In Discussion with Andrea Delph

Photo Courtesy of Christopher Wormald and Southern Guild

Andréa Delph is a curator and arts professional whose career has spanned both commercial and non-profit. With a diverse portfolio, Delph has also held positions at Mitchell-Innes & Nash and Nicodim in New York, engaging with artists in both primary and secondary markets. She is currently one of the directors at Southern Guild, a contemporary art and design gallery based in Cape Town and New York. She joined the gallery at the beginning of its pivotal chapter in the US, with the opening of its former Los Angeles outpost in February 2024. Additionally, she has independently curated exhibitions across diverse cities, including Los Angeles, Miami, Cleveland, and New York.

UZOMAH: What key qualities do you prioritize when selecting an artist for exhibition or representation?

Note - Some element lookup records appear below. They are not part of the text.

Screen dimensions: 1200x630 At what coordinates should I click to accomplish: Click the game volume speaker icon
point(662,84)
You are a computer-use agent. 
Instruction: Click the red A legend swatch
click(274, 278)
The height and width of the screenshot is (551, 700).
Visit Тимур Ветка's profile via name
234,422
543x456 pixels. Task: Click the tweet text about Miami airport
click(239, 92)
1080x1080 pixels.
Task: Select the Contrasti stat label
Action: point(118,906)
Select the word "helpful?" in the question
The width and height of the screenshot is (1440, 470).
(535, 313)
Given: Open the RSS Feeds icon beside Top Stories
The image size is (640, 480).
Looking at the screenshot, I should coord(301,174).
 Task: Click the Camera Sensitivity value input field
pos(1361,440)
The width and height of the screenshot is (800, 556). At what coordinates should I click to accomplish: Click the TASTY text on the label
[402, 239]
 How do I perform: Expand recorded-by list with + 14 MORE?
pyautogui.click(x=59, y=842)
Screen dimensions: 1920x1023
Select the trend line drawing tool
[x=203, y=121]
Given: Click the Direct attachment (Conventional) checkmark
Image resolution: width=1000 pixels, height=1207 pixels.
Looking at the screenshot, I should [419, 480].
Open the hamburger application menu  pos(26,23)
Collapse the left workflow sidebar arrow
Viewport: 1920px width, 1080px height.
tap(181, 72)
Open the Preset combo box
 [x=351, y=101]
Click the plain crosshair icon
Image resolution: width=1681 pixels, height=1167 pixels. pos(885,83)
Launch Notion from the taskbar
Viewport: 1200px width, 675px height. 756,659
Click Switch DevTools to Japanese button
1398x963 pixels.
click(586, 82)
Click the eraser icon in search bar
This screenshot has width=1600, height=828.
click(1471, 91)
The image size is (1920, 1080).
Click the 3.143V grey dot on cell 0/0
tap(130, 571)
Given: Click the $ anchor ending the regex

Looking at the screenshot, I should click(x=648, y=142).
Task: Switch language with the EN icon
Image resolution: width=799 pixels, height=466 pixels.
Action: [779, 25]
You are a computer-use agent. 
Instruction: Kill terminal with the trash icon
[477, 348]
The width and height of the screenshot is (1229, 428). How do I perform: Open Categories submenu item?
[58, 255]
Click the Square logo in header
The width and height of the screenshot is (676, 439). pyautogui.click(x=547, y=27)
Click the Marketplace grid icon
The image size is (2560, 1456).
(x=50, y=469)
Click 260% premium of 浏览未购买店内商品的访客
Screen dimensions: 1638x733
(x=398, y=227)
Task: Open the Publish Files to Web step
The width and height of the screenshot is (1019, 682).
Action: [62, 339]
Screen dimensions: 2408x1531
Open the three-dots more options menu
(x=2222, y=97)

ANDRÉA: I look for a clarity of vision that feels both personal and rigorously considered. An artist whose work knows where it comes from, and equally, where it is going. There is also often an immediacy to it, like a formal language that holds me, but also conceptual depth that continues to unfold over time. I’m also really drawn to artists who are in active dialogue with history and context; those who understand their position within lineage but are unafraid to challenge or expand it.

I also pay close attention to the artist’s discipline and capacity for evolution. Sustainability plays a huge part in an artist’s practice and requires a steadiness of thought and commitment, as well as an ability to refine, to edit, and to remain open.

For more personal exhibition selections or curatorial pursuits, a sense of lineage is especially resonant for me in diasporic practices. I’m deeply interested in how artists navigate inherited histories, fragmented geographies, and shared cultural memory. There’s a particular intimacy in encountering work that reflects a heritage as something continuously in motion and being redefined.



U: How would you describe the atmosphere and experience of the Southern Guild’s exhibition opening night?

A: Southern Guild opening nights are more like a gathering of considered, warm, and deeply interconnected energies all in celebration. There’s a real convergence of like-minded people -  community members and cultural leaders, longtime supporters of the gallery, close friends, collectors, patrons, donors, and curators all move through the space together. There’s no hierarchy; it’s more of an ecosystem. Our openings invite both intimacy and exchange, moments of reflection with the work and celebration with the artist.

U: Is there a particular medium of art you consistently favor when evaluating artists' work?

A: I wouldn’t say I favor one medium exclusively, but I do find myself consistently drawn to painting. It sits in direct conversation with centuries of image-making, while still allowing for continual reinvention. I’m particularly drawn to how painting can function as a space of inscription where diasporic histories, embodied memory, and fragmented narratives can be layered, obscured, and articulated over time. For me, there is an intimacy in that process, but also a criticality. Waiting also allows for sustained looking. Painting repositions immediacy productively: it asks us to slow down, to sit with ambiguity. That durational relationship is important to me. So, while the medium itself is never the sole criterion, painting continues to offer a depth of inquiry, formally, historically, and conceptually, for me personally.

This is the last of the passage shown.